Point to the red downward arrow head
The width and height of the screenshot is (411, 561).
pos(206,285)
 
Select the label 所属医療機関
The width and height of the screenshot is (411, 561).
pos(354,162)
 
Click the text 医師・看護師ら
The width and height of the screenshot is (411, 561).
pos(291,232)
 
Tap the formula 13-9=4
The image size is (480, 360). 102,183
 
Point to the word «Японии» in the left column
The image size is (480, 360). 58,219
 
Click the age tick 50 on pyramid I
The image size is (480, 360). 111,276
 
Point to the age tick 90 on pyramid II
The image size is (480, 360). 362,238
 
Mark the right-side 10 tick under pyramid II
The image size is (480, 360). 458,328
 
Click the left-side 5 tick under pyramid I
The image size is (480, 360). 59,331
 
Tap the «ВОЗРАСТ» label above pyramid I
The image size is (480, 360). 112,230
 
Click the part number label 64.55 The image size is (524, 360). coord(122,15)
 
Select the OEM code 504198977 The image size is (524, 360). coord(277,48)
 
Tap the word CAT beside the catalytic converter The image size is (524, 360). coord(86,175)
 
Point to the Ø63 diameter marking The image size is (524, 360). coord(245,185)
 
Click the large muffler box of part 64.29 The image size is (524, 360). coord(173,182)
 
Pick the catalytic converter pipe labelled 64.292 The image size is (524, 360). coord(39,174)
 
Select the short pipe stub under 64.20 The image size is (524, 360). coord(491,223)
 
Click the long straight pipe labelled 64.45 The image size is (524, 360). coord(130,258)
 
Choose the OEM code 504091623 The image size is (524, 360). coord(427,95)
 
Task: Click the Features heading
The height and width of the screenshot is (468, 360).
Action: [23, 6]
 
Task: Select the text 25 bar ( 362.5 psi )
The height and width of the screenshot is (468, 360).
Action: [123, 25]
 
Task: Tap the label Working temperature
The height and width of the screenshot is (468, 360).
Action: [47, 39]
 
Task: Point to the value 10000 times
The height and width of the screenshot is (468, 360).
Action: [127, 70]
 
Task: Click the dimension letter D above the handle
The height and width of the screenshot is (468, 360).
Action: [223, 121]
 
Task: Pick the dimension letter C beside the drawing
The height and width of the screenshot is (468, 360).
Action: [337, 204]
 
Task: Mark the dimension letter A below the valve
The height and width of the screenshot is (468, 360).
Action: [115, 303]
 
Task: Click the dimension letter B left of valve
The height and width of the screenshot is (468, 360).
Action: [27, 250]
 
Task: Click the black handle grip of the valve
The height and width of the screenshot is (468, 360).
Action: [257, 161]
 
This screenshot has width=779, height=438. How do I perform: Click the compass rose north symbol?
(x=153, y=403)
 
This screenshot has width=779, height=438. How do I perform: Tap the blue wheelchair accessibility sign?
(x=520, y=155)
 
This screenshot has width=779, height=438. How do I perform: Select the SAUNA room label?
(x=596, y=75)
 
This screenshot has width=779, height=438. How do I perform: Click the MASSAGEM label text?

To be done – Retype all of the entries above word for word, keeping every line as it appears.

Solution for this problem –
Point to the red downward arrow head
The width and height of the screenshot is (411, 561).
pos(206,285)
 
Select the label 所属医療機関
The width and height of the screenshot is (411, 561).
pos(354,162)
 
Click the text 医師・看護師ら
The width and height of the screenshot is (411, 561).
pos(291,232)
 
Tap the formula 13-9=4
The image size is (480, 360). 102,183
 
Point to the word «Японии» in the left column
The image size is (480, 360). 58,219
 
Click the age tick 50 on pyramid I
The image size is (480, 360). 111,276
 
Point to the age tick 90 on pyramid II
The image size is (480, 360). 362,238
 
Mark the right-side 10 tick under pyramid II
The image size is (480, 360). 458,328
 
Click the left-side 5 tick under pyramid I
The image size is (480, 360). 59,331
 
Tap the «ВОЗРАСТ» label above pyramid I
The image size is (480, 360). 112,230
 
Click the part number label 64.55 The image size is (524, 360). coord(122,15)
 
Select the OEM code 504198977 The image size is (524, 360). coord(277,48)
 
Tap the word CAT beside the catalytic converter The image size is (524, 360). coord(86,175)
 
Point to the Ø63 diameter marking The image size is (524, 360). coord(245,185)
 
Click the large muffler box of part 64.29 The image size is (524, 360). coord(173,182)
 
Pick the catalytic converter pipe labelled 64.292 The image size is (524, 360). coord(39,174)
 
Select the short pipe stub under 64.20 The image size is (524, 360). coord(491,223)
 
Click the long straight pipe labelled 64.45 The image size is (524, 360). coord(130,258)
 
Choose the OEM code 504091623 The image size is (524, 360). coord(427,95)
 
Task: Click the Features heading
The height and width of the screenshot is (468, 360).
Action: [23, 6]
 
Task: Select the text 25 bar ( 362.5 psi )
The height and width of the screenshot is (468, 360).
Action: [123, 25]
 
Task: Tap the label Working temperature
The height and width of the screenshot is (468, 360).
Action: [47, 39]
 
Task: Point to the value 10000 times
The height and width of the screenshot is (468, 360).
Action: [127, 70]
 
Task: Click the dimension letter D above the handle
The height and width of the screenshot is (468, 360).
Action: [223, 121]
 
Task: Pick the dimension letter C beside the drawing
The height and width of the screenshot is (468, 360).
Action: [337, 204]
 
Task: Mark the dimension letter A below the valve
The height and width of the screenshot is (468, 360).
Action: [115, 303]
 
Task: Click the dimension letter B left of valve
The height and width of the screenshot is (468, 360).
Action: [27, 250]
 
Task: Click the black handle grip of the valve
The height and width of the screenshot is (468, 360).
Action: [257, 161]
 
This screenshot has width=779, height=438. How do I perform: Click the compass rose north symbol?
(x=153, y=403)
 
This screenshot has width=779, height=438. How do I perform: Tap the blue wheelchair accessibility sign?
(x=520, y=155)
 
This screenshot has width=779, height=438. How do I perform: Select the SAUNA room label?
(x=596, y=75)
 
This screenshot has width=779, height=438. How do I perform: Click the MASSAGEM label text?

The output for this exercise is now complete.